RBN || Sidoarjo, Jawa Timur
Polda Jawa Timur resmi mengerahkan 447 personel dari jajaran Polda dan Polres untuk melaksanakan Operasi Zebra Semeru 2025, operasi penertiban lalu lintas yang digelar pada 17–30 November. Operasi tahunan ini menjadi langkah strategis kepolisian dalam meningkatkan kedisiplinan dan keselamatan berkendara di seluruh wilayah Jatim.
Direktur Lalu Lintas Polda Jawa Timur, Kombes Pol Iwan Saktiadi, menegaskan bahwa tujuan utama Operasi Zebra Semeru 2025 adalah menciptakan kamseltibcarlantas, keamanan, keselamatan, ketertiban, dan kelancaran lalu lintas.
“Goal-nya adalah kamseltibcarlantas. Itu prioritas kami,” ujar Iwan Saktiadi, Senin (17/11).
Pada pelaksanaannya, operasi ini mengedepankan pendekatan preventif dan preemtif masing-masing sebesar 40 persen. Sementara penegakan hukum dilakukan sebesar 20 persen, dengan mengoptimalkan teknologi Electronic Traffic Law Enforcement (E-TLE) statis maupun mobile.
Penindakan berbasis elektronik diharapkan mampu mengurangi kontak langsung dan memastikan transparansi dalam proses pemberian sanksi kepada pelanggar.
“Kita optimalkan E-TLE untuk menangani pelanggaran yang terekam secara elektronik,” jelasnya.

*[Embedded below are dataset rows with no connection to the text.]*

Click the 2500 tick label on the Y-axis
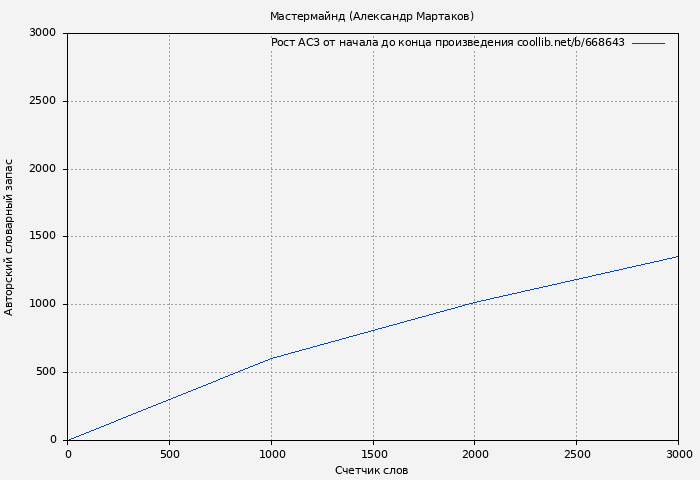The image size is (700, 480). click(42, 101)
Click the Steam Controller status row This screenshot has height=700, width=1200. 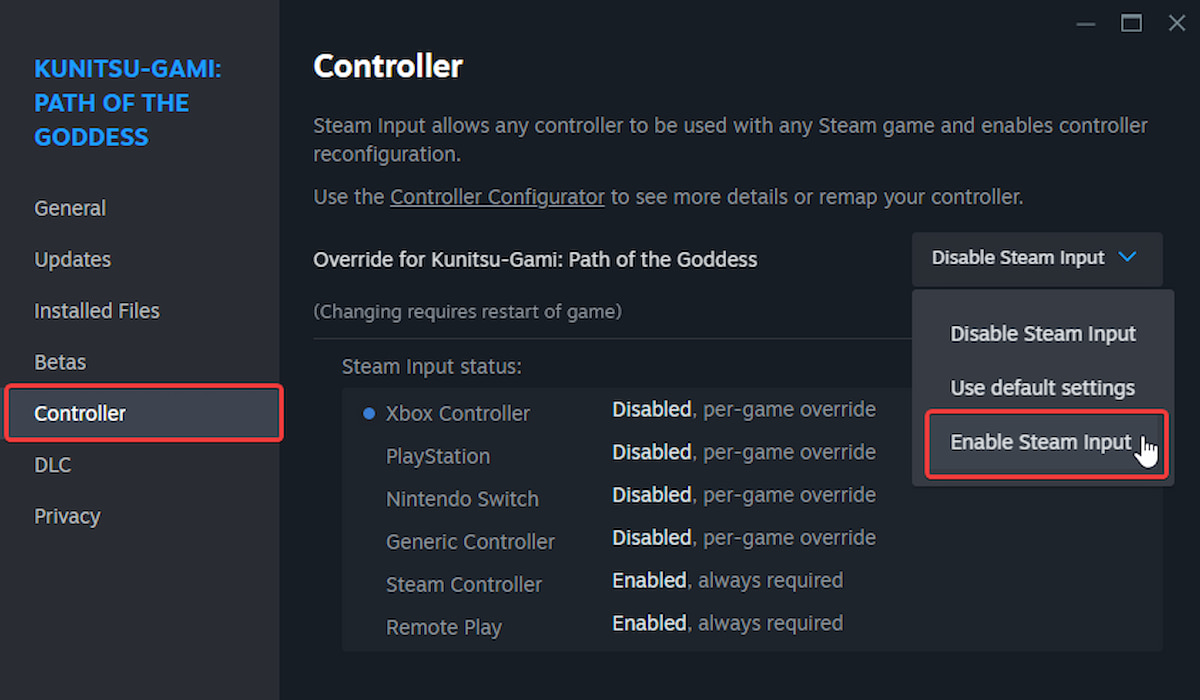(x=464, y=584)
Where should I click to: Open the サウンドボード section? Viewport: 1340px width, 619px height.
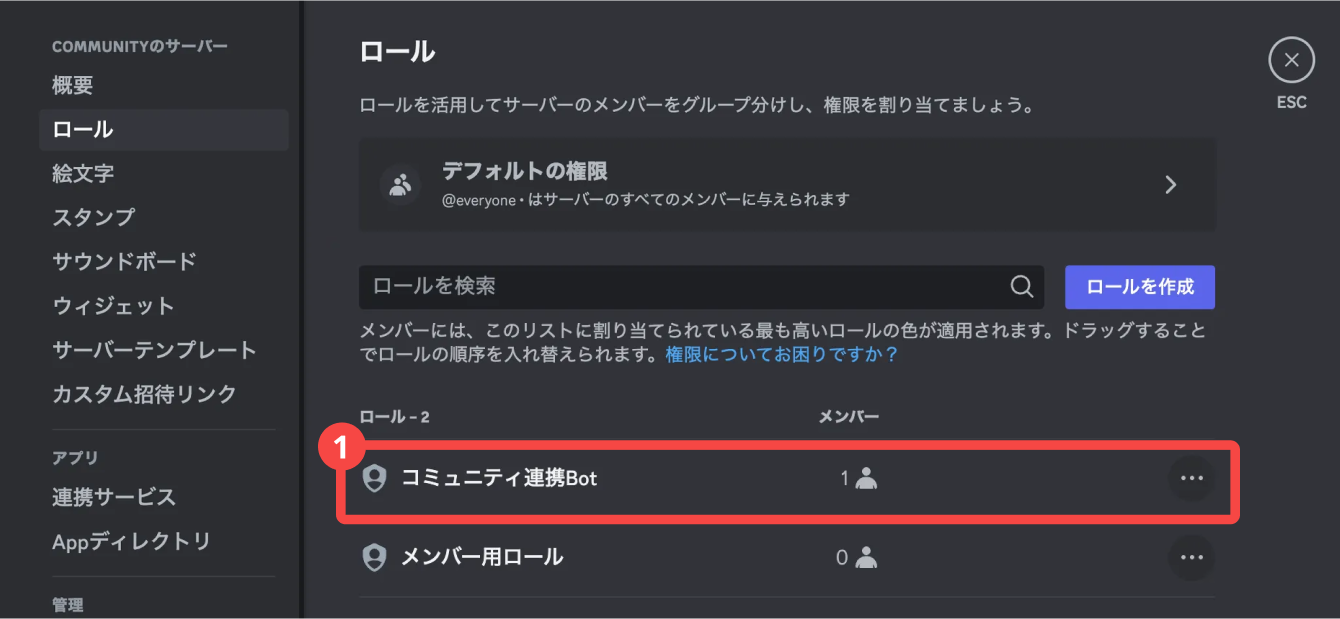point(124,262)
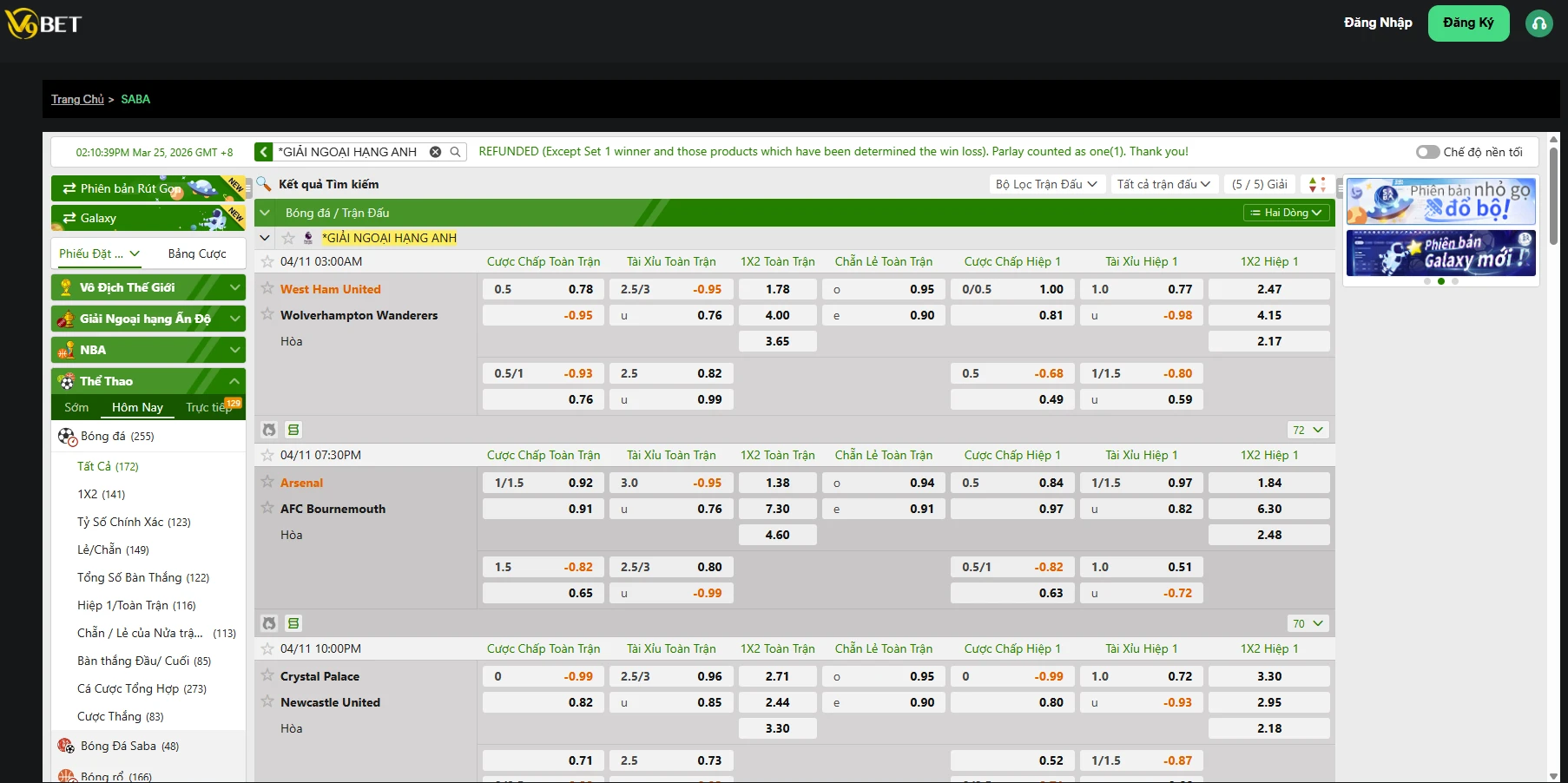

Seluruh rangkaian operasi diarahkan untuk menekan angka kecelakaan lalu lintas, terutama yang berpotensi menyebabkan fatalitas. Kepolisian juga menargetkan peningkatan disiplin berkendara, baik pengendara roda dua maupun roda empat.
“Harapan kita pengguna jalan bisa disiplin dalam berlalu lintas,” tambah Iwan.
Di samping penindakan, Polantas turut menggencarkan edukasi melalui program penyuluhan dan kegiatan Polantas Menyapa di berbagai daerah. Edukasi ini menekankan pentingnya keselamatan berkendara, penggunaan helm berstandar, serta kepatuhan terhadap rambu-rambu lalu lintas.
Kombes Pol Iwan berharap Operasi Zebra Semeru 2025 dapat menjadi pondasi bagi ketertiban lalu lintas menjelang Operasi Lilin, pengamanan tahunan menjelang Natal dan Tahun Baru.
“Operasi Zebra 2025 ini mempersiapkan para pengguna jalan agar lebih tertib dan disiplin. Kita berharap kondisi lalu lintas lebih baik dan masyarakat memahami pentingnya berkendara dengan selamat,” ujarnya.
Dengan pengawasan intensif, pemanfaatan teknologi E-TLE, dan edukasi yang menyeluruh, polisi menargetkan peningkatan signifikan dalam disiplin pengendara. Operasi Zebra Semeru 2025 diharapkan mampu menciptakan kondisi lalu lintas yang lebih aman, tertib, dan kondusif menjelang akhir tahun.